TASK DETAILS
Set out exactly every line of the entries below, starting at the line that holds "967x649 pixels." and stopping after the line that holds "Task: Uncheck Show".

**** GIVEN RECORDS

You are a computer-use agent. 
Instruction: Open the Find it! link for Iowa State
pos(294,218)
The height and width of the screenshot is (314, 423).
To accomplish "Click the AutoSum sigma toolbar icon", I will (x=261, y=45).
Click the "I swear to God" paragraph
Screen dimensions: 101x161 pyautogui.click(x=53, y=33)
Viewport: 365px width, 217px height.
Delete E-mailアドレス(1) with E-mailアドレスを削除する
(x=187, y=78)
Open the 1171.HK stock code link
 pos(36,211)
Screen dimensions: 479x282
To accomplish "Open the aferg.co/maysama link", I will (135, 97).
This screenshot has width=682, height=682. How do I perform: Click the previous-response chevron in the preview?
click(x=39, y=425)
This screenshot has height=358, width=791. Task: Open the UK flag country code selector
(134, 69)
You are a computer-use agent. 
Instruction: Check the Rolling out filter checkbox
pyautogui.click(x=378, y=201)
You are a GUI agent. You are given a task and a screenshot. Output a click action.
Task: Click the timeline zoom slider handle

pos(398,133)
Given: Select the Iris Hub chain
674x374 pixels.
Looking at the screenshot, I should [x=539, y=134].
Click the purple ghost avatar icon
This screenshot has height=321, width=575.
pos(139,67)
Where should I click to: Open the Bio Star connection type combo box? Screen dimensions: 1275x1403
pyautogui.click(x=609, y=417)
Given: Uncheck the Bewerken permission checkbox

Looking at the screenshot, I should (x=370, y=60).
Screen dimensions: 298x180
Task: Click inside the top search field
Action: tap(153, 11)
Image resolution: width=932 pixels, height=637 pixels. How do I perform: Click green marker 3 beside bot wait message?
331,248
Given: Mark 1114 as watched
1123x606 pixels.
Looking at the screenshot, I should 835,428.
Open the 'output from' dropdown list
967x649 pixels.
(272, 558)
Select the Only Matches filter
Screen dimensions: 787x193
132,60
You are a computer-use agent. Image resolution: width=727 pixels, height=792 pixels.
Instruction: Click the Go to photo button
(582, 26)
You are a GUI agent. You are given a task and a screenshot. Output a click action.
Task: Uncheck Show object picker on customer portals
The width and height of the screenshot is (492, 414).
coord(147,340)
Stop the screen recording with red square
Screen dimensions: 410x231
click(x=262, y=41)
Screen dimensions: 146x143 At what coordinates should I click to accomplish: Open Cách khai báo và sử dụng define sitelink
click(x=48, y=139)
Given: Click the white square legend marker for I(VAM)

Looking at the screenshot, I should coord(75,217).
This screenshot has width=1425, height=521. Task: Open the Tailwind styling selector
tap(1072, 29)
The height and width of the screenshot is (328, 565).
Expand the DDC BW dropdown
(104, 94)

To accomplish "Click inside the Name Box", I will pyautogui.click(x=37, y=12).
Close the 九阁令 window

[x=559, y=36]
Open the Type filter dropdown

********

TASK RESULT
967x649 pixels.
(272, 558)
Select the Only Matches filter
Screen dimensions: 787x193
132,60
You are a computer-use agent. Image resolution: width=727 pixels, height=792 pixels.
Instruction: Click the Go to photo button
(582, 26)
You are a GUI agent. You are given a task and a screenshot. Output a click action.
Task: Uncheck Show object picker on customer portals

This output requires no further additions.